- SUPPLIED RECORDS:
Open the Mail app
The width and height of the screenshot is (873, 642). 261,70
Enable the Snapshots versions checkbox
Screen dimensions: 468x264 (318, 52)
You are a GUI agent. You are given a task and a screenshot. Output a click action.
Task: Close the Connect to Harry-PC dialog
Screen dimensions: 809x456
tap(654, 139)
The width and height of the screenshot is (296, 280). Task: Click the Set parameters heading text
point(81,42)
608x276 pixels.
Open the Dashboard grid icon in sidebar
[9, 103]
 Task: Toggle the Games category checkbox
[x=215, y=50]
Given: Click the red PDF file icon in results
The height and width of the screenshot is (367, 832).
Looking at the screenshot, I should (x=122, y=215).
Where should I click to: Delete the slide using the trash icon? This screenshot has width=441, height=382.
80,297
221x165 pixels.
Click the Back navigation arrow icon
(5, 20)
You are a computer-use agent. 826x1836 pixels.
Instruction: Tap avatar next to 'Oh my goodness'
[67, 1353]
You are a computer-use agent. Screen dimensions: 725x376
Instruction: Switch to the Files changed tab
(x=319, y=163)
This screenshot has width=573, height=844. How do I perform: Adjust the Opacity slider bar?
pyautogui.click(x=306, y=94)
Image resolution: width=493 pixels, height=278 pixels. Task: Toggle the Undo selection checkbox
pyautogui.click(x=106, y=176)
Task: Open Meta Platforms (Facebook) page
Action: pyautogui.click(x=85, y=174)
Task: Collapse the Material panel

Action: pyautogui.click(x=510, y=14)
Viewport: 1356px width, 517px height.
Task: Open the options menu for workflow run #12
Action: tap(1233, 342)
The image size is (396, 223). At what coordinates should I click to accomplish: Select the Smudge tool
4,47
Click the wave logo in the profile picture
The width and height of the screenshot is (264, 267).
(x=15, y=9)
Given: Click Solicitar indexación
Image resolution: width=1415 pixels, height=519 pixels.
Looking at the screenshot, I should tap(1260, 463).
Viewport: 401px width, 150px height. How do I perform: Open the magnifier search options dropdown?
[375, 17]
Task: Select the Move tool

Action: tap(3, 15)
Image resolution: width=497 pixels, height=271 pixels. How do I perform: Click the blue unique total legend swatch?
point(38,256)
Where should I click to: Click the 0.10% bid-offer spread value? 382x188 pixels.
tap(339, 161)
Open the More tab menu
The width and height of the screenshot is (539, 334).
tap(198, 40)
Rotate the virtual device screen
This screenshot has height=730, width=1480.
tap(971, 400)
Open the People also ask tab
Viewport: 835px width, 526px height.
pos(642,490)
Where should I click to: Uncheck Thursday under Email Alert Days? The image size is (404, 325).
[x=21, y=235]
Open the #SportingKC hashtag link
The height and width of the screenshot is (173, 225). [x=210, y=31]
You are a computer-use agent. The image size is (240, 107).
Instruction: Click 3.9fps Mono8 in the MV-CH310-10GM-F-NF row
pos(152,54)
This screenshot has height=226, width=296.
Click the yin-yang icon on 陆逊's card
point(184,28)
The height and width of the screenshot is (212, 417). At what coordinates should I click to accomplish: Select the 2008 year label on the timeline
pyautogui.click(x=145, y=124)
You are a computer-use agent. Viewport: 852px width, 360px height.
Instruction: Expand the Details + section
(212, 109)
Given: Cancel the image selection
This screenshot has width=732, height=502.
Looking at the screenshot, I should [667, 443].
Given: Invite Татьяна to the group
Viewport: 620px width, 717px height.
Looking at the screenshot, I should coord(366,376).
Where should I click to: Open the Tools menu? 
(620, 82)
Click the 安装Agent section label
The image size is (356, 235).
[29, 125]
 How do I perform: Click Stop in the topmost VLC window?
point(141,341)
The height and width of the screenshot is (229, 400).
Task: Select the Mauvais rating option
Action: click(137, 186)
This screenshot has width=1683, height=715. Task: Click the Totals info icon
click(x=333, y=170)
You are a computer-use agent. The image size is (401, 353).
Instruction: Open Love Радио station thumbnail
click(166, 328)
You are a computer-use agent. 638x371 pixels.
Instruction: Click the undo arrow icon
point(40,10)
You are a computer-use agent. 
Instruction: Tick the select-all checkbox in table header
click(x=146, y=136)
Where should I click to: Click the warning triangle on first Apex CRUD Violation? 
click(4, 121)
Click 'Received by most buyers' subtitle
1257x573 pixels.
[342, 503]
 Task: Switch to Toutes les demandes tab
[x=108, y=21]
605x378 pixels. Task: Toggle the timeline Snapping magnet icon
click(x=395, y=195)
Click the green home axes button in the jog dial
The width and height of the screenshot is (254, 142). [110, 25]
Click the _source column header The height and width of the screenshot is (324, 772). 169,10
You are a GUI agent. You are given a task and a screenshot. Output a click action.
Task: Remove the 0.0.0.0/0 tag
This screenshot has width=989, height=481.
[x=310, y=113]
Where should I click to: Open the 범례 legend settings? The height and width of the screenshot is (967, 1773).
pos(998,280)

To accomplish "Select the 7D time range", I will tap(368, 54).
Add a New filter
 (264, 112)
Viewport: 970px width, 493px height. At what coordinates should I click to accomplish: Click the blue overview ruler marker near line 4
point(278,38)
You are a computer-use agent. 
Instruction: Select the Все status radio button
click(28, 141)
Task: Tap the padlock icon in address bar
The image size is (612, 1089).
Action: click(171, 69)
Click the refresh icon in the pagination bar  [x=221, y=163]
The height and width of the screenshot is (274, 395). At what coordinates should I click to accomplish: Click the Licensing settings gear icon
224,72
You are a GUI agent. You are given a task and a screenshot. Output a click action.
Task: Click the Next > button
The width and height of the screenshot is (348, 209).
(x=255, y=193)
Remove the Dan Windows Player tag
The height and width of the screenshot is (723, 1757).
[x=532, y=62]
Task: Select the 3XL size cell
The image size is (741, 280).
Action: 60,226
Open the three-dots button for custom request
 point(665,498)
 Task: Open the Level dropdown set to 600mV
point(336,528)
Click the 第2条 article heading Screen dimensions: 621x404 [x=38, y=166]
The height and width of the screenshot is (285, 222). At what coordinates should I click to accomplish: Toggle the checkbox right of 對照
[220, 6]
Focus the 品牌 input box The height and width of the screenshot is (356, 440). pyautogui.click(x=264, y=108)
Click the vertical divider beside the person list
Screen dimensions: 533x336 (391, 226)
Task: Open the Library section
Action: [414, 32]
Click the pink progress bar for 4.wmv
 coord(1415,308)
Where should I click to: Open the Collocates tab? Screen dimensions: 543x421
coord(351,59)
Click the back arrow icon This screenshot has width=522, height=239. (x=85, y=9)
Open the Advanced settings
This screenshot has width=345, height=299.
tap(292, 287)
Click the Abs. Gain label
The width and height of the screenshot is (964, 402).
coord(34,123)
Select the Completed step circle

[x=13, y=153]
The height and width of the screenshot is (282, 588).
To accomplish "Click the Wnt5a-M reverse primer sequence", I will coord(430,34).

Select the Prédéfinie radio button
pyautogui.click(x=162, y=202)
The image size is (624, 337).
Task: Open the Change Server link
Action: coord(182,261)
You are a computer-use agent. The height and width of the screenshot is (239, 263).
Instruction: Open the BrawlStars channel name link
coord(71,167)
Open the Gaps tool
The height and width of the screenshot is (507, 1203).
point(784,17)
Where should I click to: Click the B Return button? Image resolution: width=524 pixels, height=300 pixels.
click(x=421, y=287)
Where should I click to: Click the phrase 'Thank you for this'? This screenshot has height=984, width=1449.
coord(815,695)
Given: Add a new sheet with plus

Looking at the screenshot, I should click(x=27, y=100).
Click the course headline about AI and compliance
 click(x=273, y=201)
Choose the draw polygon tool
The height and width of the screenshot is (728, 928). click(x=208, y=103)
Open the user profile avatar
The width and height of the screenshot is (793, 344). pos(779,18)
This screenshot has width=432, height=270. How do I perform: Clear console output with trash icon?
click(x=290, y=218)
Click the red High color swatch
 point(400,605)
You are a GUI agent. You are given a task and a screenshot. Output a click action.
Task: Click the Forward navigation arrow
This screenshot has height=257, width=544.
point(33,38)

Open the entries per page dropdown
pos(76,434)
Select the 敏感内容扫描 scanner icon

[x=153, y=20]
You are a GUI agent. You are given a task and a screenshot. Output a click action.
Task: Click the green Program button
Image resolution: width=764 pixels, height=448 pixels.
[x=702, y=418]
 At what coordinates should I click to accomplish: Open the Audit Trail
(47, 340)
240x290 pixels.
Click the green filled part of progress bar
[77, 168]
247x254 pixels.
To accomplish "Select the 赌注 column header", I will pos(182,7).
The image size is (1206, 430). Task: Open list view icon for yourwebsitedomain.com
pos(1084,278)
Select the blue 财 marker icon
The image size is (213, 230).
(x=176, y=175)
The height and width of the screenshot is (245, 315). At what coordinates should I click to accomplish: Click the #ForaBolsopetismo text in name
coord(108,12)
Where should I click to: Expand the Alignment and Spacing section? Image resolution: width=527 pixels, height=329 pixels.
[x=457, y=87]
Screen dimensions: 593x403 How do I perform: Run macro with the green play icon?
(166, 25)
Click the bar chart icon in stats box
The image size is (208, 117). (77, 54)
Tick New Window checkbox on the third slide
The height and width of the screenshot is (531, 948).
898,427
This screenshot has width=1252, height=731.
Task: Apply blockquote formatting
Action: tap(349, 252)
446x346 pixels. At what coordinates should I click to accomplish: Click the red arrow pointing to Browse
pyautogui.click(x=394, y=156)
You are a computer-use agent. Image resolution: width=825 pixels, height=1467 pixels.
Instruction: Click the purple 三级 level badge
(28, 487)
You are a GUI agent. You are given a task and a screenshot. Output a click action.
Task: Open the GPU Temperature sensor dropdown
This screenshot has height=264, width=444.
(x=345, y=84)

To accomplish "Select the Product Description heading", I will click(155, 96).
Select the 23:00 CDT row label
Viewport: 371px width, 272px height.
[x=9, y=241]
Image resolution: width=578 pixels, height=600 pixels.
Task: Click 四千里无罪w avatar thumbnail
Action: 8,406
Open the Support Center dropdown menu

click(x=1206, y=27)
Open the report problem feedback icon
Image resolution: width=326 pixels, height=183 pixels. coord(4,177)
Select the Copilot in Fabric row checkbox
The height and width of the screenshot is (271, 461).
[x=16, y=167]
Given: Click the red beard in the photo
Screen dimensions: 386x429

- DESCRIPTION OF THE TASK: From the listing above, output exactly the run of lines that starts with the line containing "Click the 第2条" and ends with the line containing "Focus the 品牌".

- COMPLETED EXERCISE:
Click the 第2条 article heading Screen dimensions: 621x404 [x=38, y=166]
The height and width of the screenshot is (285, 222). At what coordinates should I click to accomplish: Toggle the checkbox right of 對照
[220, 6]
Focus the 品牌 input box The height and width of the screenshot is (356, 440). pyautogui.click(x=264, y=108)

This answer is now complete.